Source records:
---------------

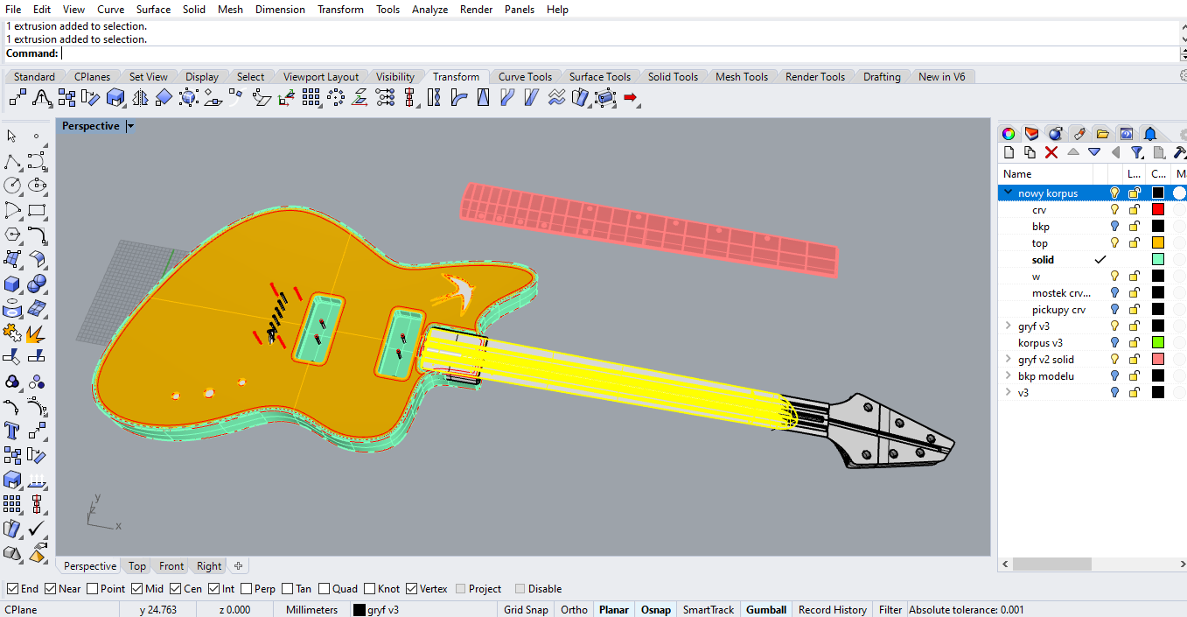Lock the crv layer with its padlock icon
This screenshot has height=617, width=1187.
coord(1133,209)
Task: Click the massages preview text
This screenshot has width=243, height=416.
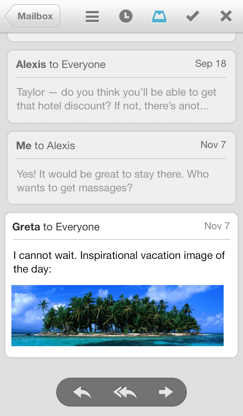Action: click(112, 181)
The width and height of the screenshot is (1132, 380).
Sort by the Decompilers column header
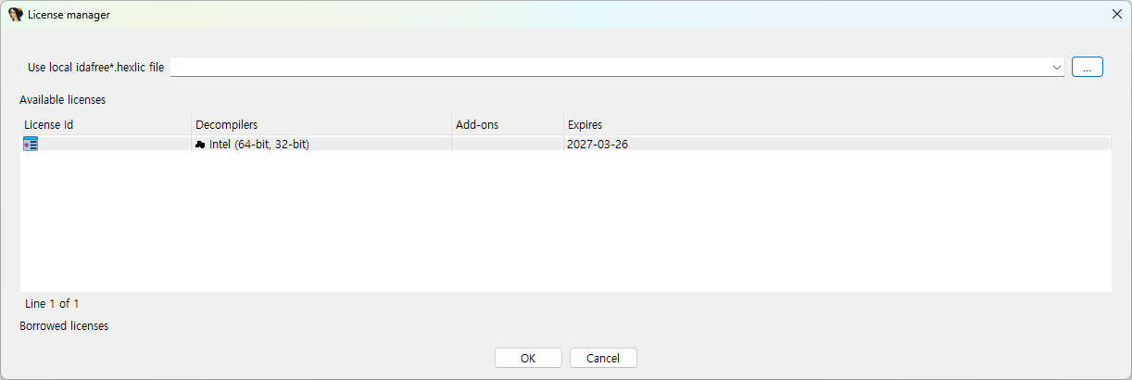tap(321, 125)
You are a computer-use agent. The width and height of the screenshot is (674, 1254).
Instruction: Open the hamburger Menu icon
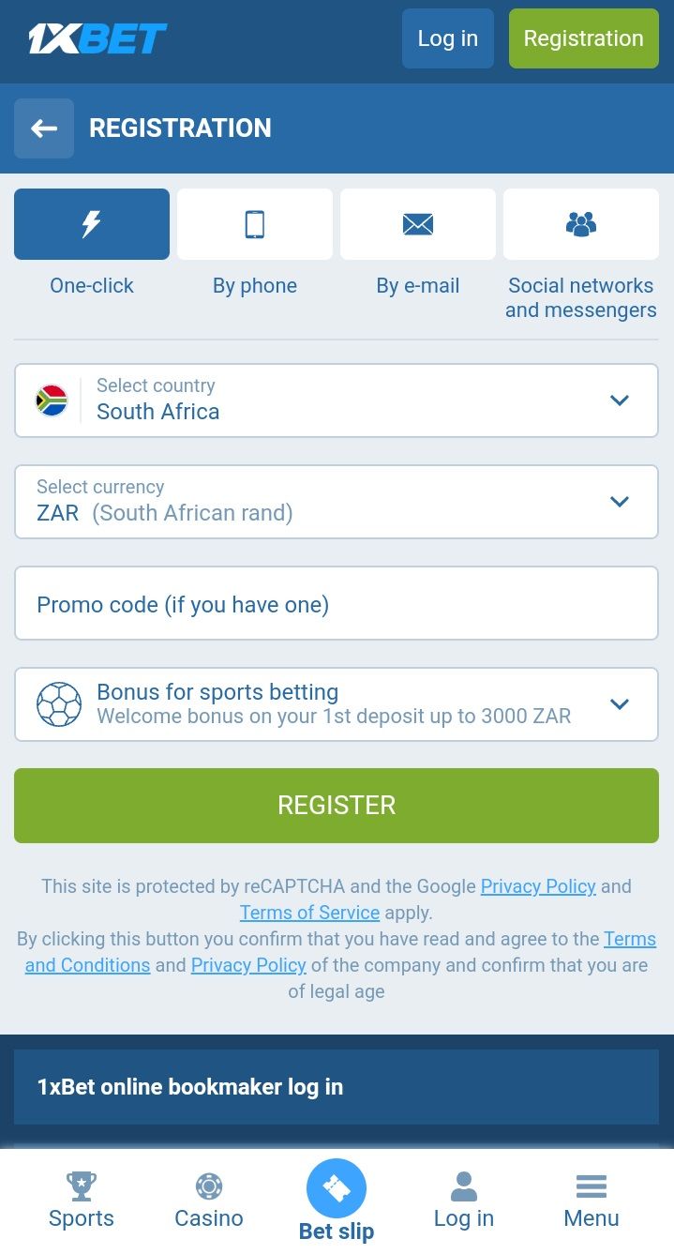point(592,1186)
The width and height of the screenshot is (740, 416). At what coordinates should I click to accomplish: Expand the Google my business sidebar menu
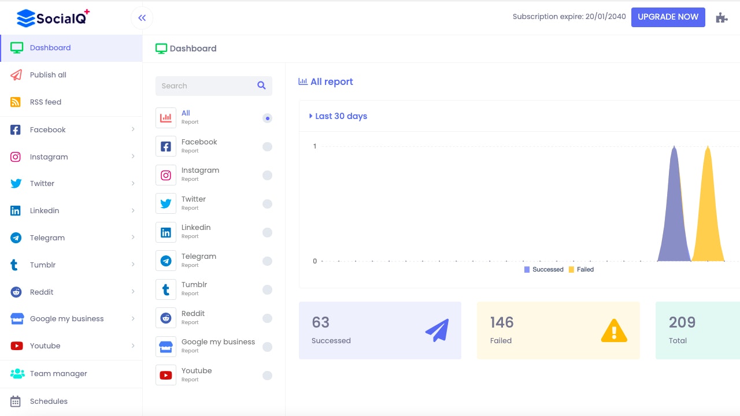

---------------

What is required » Do not copy pictures. Restate exactly the lines from the one containing "The width and height of the screenshot is (1132, 380)." through the last line of the records.

Written answer »
The width and height of the screenshot is (1132, 380).
Sort by the Decompilers column header
tap(321, 125)
You are a computer-use agent. The width and height of the screenshot is (674, 1254).
Instruction: Open the hamburger Menu icon
point(592,1186)
The width and height of the screenshot is (740, 416). At what coordinates should I click to accomplish: Expand the Google my business sidebar menu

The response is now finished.